Work item
Every line in the records below between the one holding "Open the Account" and the one holding "The width and height of the screenshot is (1456, 819).", inclusive, is to be set down exactly; all other lines are to be left out.

Information
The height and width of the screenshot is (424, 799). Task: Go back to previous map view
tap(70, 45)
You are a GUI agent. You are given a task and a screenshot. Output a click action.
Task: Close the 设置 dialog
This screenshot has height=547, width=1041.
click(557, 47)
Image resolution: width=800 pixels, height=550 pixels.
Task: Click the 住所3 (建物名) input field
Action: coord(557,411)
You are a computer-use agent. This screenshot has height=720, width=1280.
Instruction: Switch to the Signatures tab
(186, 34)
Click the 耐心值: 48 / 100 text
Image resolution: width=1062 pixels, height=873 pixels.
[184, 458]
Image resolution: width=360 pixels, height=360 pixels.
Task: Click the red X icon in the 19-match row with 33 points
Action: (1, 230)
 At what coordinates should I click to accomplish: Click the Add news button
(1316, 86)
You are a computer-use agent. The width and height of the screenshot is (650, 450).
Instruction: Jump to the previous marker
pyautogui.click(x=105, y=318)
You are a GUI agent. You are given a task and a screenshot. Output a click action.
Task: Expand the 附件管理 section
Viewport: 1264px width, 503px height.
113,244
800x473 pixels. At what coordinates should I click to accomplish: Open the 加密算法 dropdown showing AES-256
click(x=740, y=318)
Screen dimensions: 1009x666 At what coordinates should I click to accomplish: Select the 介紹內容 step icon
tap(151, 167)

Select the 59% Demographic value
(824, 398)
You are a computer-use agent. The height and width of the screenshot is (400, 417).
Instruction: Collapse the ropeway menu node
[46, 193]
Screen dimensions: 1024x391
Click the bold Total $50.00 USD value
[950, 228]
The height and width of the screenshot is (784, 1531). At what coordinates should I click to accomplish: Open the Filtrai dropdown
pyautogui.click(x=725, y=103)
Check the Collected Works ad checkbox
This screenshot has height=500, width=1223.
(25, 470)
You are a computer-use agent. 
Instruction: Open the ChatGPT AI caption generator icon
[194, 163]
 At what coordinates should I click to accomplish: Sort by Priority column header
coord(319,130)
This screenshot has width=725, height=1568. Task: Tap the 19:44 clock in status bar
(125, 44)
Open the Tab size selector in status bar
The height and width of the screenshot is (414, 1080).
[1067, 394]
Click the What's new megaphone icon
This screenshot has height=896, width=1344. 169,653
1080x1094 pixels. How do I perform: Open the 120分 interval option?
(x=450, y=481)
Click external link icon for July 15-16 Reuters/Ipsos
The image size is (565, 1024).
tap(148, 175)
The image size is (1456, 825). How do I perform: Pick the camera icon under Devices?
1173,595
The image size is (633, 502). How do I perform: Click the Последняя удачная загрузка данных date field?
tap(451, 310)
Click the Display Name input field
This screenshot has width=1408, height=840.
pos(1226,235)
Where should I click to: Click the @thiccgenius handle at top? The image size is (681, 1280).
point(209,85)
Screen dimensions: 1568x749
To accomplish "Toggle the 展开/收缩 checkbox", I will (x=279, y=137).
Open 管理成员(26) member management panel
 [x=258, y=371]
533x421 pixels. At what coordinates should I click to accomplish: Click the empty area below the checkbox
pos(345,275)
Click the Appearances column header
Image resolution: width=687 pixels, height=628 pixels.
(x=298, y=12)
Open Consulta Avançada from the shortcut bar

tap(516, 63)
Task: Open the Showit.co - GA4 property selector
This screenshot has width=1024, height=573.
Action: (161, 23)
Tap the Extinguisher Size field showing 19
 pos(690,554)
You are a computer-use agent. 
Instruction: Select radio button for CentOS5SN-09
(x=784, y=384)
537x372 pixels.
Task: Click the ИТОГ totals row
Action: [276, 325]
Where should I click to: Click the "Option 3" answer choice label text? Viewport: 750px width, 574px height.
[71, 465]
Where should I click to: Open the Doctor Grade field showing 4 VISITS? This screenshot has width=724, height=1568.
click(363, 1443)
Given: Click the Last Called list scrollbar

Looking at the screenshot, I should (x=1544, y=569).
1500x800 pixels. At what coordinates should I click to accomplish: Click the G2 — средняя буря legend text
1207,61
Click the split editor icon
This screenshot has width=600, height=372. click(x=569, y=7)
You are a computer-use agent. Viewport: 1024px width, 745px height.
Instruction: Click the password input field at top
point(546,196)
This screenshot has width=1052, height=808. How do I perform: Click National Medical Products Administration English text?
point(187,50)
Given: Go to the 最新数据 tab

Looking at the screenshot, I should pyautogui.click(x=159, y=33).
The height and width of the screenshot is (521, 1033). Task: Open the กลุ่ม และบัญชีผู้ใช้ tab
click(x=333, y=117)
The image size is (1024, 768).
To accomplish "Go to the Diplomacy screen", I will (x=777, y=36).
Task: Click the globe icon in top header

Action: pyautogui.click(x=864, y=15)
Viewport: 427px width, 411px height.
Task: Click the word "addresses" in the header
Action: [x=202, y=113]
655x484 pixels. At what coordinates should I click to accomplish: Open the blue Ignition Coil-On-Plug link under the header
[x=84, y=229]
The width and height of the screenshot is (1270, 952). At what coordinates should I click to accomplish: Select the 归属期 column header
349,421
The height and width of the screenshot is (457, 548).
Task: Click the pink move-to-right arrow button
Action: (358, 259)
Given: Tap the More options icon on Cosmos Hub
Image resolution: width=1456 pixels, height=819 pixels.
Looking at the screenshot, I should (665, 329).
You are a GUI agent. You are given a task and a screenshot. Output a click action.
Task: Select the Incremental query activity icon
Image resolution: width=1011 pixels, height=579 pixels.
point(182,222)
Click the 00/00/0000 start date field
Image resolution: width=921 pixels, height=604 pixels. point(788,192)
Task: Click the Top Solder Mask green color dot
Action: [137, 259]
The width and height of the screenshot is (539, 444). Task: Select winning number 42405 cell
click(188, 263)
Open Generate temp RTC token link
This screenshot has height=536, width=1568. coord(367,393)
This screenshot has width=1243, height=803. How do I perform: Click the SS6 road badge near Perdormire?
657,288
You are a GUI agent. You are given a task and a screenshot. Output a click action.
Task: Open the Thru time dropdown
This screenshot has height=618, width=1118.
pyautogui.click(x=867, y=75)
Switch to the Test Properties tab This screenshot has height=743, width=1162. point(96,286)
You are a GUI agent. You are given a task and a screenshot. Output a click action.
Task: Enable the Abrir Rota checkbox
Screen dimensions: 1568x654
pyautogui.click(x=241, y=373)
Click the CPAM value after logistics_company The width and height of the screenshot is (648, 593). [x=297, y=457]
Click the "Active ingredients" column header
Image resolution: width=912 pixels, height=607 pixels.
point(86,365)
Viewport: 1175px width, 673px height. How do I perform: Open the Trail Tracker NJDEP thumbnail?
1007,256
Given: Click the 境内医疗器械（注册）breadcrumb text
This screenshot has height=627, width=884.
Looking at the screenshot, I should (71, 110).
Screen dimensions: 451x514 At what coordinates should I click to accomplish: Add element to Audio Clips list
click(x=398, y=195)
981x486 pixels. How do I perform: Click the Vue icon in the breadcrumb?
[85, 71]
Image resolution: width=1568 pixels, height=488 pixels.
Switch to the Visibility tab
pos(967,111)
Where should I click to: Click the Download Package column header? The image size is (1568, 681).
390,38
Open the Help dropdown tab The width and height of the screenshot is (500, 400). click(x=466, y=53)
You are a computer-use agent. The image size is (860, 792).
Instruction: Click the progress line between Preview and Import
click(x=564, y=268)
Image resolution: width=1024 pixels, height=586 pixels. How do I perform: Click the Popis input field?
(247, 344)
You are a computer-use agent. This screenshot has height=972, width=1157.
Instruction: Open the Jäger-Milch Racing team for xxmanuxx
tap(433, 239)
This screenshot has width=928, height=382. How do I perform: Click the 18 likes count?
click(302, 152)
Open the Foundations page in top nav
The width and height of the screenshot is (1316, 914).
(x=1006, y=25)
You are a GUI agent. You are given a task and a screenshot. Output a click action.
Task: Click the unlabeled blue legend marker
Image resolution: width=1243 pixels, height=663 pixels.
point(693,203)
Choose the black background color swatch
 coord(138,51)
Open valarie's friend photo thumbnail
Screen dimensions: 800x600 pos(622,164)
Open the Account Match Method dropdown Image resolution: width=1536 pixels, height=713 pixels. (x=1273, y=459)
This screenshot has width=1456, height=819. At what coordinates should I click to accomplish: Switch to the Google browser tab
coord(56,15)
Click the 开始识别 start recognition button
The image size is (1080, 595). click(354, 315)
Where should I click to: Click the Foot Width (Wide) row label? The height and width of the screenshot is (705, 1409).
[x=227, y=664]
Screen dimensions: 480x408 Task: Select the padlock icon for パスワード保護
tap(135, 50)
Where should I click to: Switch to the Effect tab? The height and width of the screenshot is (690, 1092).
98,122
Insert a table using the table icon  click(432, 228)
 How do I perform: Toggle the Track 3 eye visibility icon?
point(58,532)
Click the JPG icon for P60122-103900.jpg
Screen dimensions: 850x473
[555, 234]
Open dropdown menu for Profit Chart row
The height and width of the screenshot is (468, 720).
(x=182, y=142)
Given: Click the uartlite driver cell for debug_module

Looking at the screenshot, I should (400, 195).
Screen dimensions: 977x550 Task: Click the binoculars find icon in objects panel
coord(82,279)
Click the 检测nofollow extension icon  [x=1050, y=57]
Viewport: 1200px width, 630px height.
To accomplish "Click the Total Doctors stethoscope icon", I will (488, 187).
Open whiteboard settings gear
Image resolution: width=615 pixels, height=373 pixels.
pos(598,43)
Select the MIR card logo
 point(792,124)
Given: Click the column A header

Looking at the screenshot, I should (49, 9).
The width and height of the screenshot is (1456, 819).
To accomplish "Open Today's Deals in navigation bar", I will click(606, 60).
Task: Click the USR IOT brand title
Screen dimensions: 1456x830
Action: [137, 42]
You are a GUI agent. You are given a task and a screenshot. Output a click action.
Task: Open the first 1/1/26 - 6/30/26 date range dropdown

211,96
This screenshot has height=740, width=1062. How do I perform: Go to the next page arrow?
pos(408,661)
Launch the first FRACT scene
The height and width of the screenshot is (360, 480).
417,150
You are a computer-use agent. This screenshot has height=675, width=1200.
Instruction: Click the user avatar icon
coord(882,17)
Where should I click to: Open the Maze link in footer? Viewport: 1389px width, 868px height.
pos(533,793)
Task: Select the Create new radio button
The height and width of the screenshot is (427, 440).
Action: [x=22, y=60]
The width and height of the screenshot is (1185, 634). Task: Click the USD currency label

Answer area
Open the Account Match Method dropdown Image resolution: width=1536 pixels, height=713 pixels. (x=1273, y=459)
This screenshot has width=1456, height=819. At what coordinates should I click to accomplish: Switch to the Google browser tab
coord(56,15)
Click the 开始识别 start recognition button
The image size is (1080, 595). click(354, 315)
Where should I click to: Click the Foot Width (Wide) row label? The height and width of the screenshot is (705, 1409).
[x=227, y=664]
Screen dimensions: 480x408 Task: Select the padlock icon for パスワード保護
tap(135, 50)
Where should I click to: Switch to the Effect tab? The height and width of the screenshot is (690, 1092).
98,122
Insert a table using the table icon  click(432, 228)
 How do I perform: Toggle the Track 3 eye visibility icon?
point(58,532)
Click the JPG icon for P60122-103900.jpg
Screen dimensions: 850x473
[555, 234]
Open dropdown menu for Profit Chart row
The height and width of the screenshot is (468, 720).
(x=182, y=142)
Given: Click the uartlite driver cell for debug_module

Looking at the screenshot, I should (400, 195).
Screen dimensions: 977x550 Task: Click the binoculars find icon in objects panel
coord(82,279)
Click the 检测nofollow extension icon  [x=1050, y=57]
Viewport: 1200px width, 630px height.
To accomplish "Click the Total Doctors stethoscope icon", I will (488, 187).
Open whiteboard settings gear
Image resolution: width=615 pixels, height=373 pixels.
pos(598,43)
Select the MIR card logo
 point(792,124)
Given: Click the column A header

Looking at the screenshot, I should (49, 9).
The width and height of the screenshot is (1456, 819).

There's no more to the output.